Mit freundlichen Grüßen
Peter Schmieder, Redakteur
Der neu eingeführte § 2 Wehrpflichtgesetz (WPflG) setzt die gesetzliche Verpflichtung zur Ableistung des Grundwehrdienstes zum 1. Juli 2011 aus. Damit ist die Wehrpflicht nicht abgeschafft, lebt aber nur auf, wenn der grundgesetzlich geregelte Spannungs- oder Verteidigungsfall festgestellt wird.
Technik sollte möglichst aus dem Hinterzimmer bedient werden. Vielleicht würde, dass ein paar junge Erwachsene begeistern.
Kein Deutscher Soldat sollte irgendwo sein Leben risikieren müssen wenn seine Aufgaben die Technik übernehmen kann.
Aber anscheinend darf man hier nicht für eine Allgemeine Wehrpflicht für ALLE werben und plädieren, ohne von den Sinnenden der Mainpost zensiert zu werden.
Ich habe wie viele gedient und ja, es war unangenehm, der Wehrsold lag bei 119 DM im Monat und das Essen war nicht immer das gelbe vom Ei. Putzen und Ordnung hat nicht die Familienbedienstete geleistet und die Kameradschaft war top.

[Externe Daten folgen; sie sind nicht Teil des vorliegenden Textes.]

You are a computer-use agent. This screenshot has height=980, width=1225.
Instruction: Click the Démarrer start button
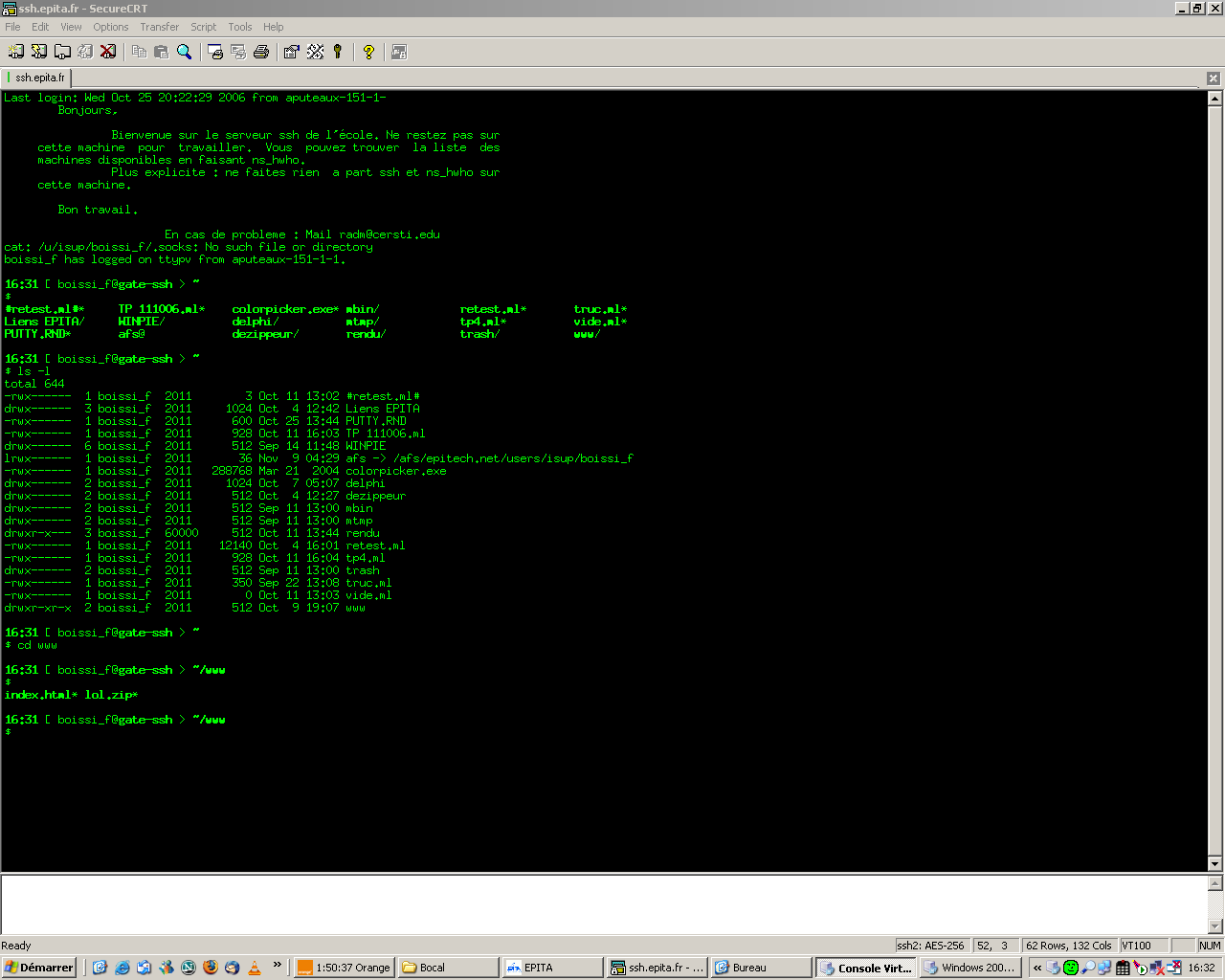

Die Eigensinnigkeiten und Befindlichkeiten jeder Generation wird immer besser. Hauptsache work life balance.... Leistung sollen andere bringen.
sie haben ja jetzt schon unter sehr vielen Artikeln der Main-Post kommentiert, angeblich würden wir Kommentare löschen, die uns nicht ins Weltbild passen. Ich würde mal sagen: Die Tatsache, dass all diese Kommentare nicht gelöscht wurden, ist doch der beste Beweis dafür, dass ihre Anschuldigung gegen uns völlig haltlos ist.
Wir haben auch die Schülerinnen und Schüler, die uns für diesen Artikel Textbeiträge schicken sollten, nicht nach ihrer Meinung ausgewählt - wie die sechs Personen zu dem Thema stehen, habe auch ich als derjenige, der den Artikel letztlich zusammengestellt hat, erst in dem Moment erfahren, als die Texte bei mir ankamen.
Mit freundlichen Grüßen
Peter Schmieder, Redakteur
Was wird heute in den Schulen vermittelt?